This is what he gave her:—
A SONG IN THE NIGHT
A brown bird sang on a blossomy tree,
Sang in the moonshine, merrily,
Three little songs, one, two, and three,
A song for his wife, for himself, and me.
He sang for his wife, sang low, sang high,
Filling the moonlight that filled the sky,
“Thee, thee, I love thee, heart alive!
Thee, thee, thee, and thy round eggs five!”
He sang to himself, “What shall I do
With this life that thrills me through and through!
Glad is so glad that it turns to ache!
Out with it, song, or my heart will break!”
He sang to me, “Man, do not fear
Though the moon goes down, and the dark is near;
Listen my song, and rest thine eyes;
Let the moon go down that the sun may rise!”

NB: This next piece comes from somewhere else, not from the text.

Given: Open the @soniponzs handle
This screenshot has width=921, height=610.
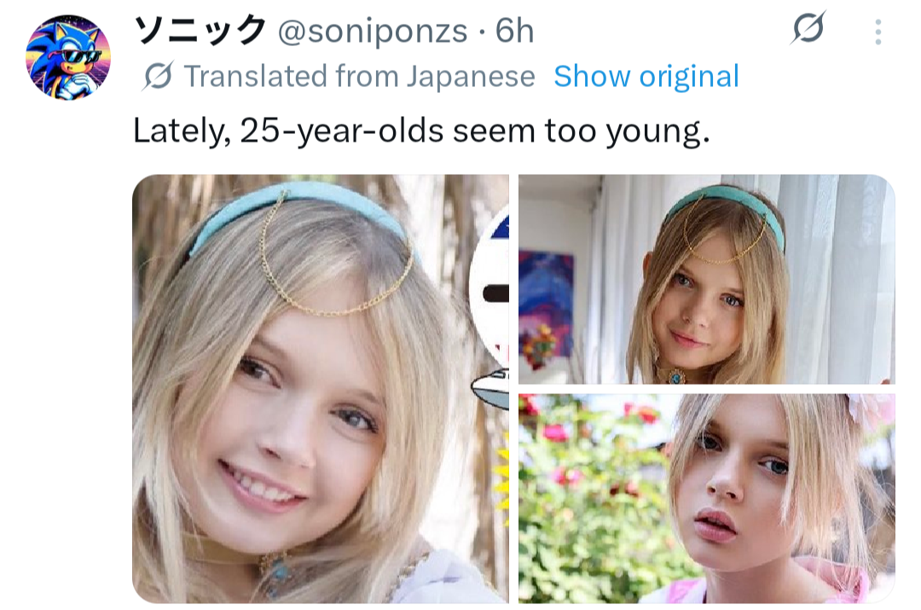Looking at the screenshot, I should click(373, 32).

I folded me up in the heart of his tune,
And fell asleep in the sinking moon;
I woke with the day’s first golden gleam,
And lo, I had dreamed a precious dream!
CHAPTER XXVI. RICHARD AND ALICE
One evening Richard went to see his grandfather, and asked if he would allow him to give Miss Wylder a lesson in horseshoeing: she wanted, he said, to be able to shoe Miss Brown—or indeed any horse. Simon laughed heartily at the proposal: it was too great an absurdity to admit of serious objection!

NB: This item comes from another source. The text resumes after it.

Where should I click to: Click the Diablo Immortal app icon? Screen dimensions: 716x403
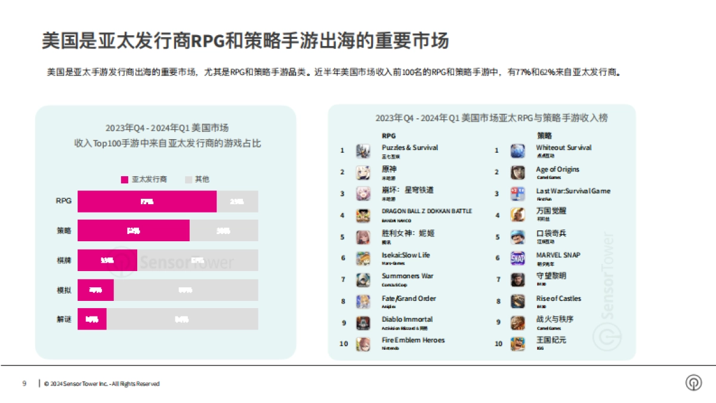pos(363,322)
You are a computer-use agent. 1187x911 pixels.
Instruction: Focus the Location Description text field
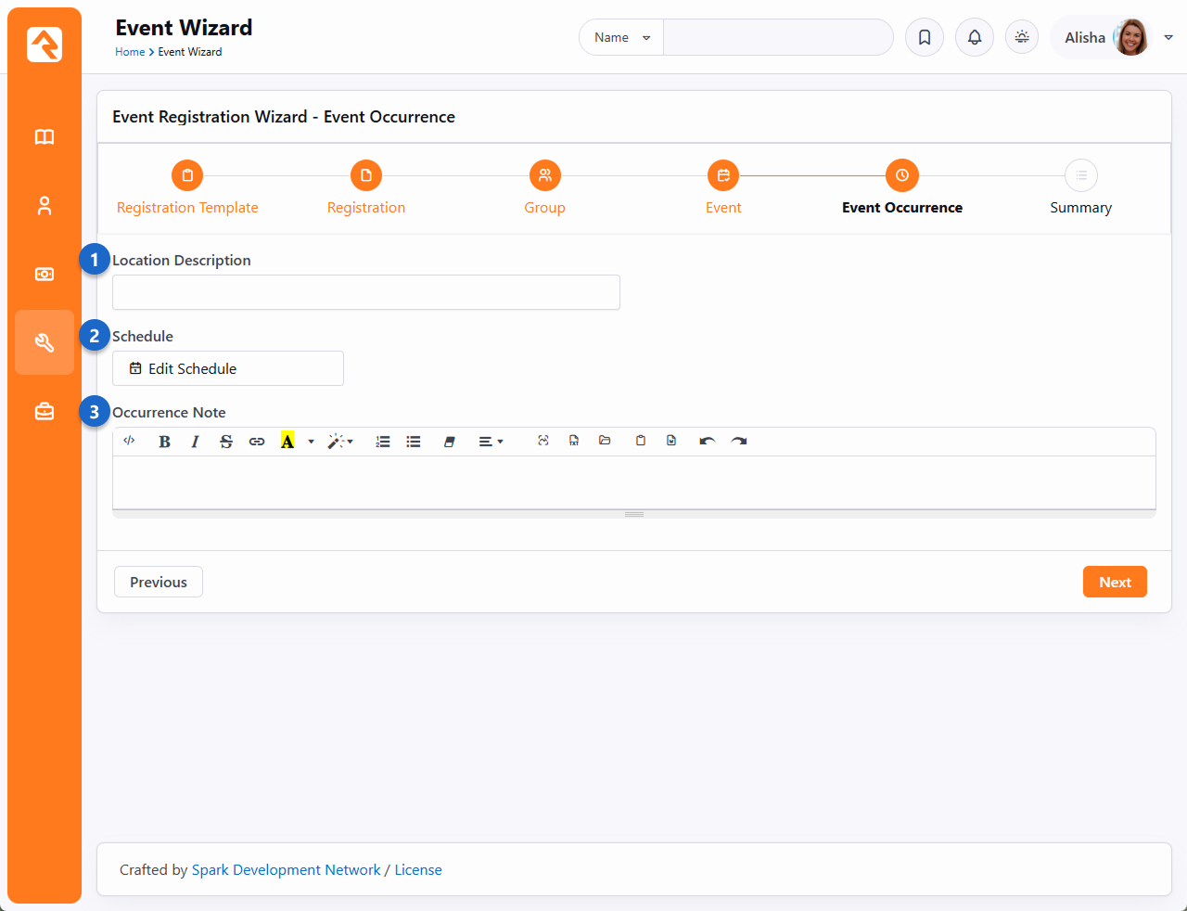[x=365, y=292]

“Ah, you don’t know Miss Wylder, grandfather!” said Richard.
“Of course not! Never an old man knew anything about a girl! It’s only the young fellows can fathom a woman! Having girls of his own blinds a man to the nature of them! There’s going to be a law passed against growing old! It’s an unfortunate habit the world’s got into somehow, and the young fellows are going to put a stop to it for fear of losing their wisdom!”
As the blacksmith spoke, he went on rasping and filing at a house-door key, fast in a vice on his bench; and his words seemed to Richard to fall from his mouth like the raspings from his rasp.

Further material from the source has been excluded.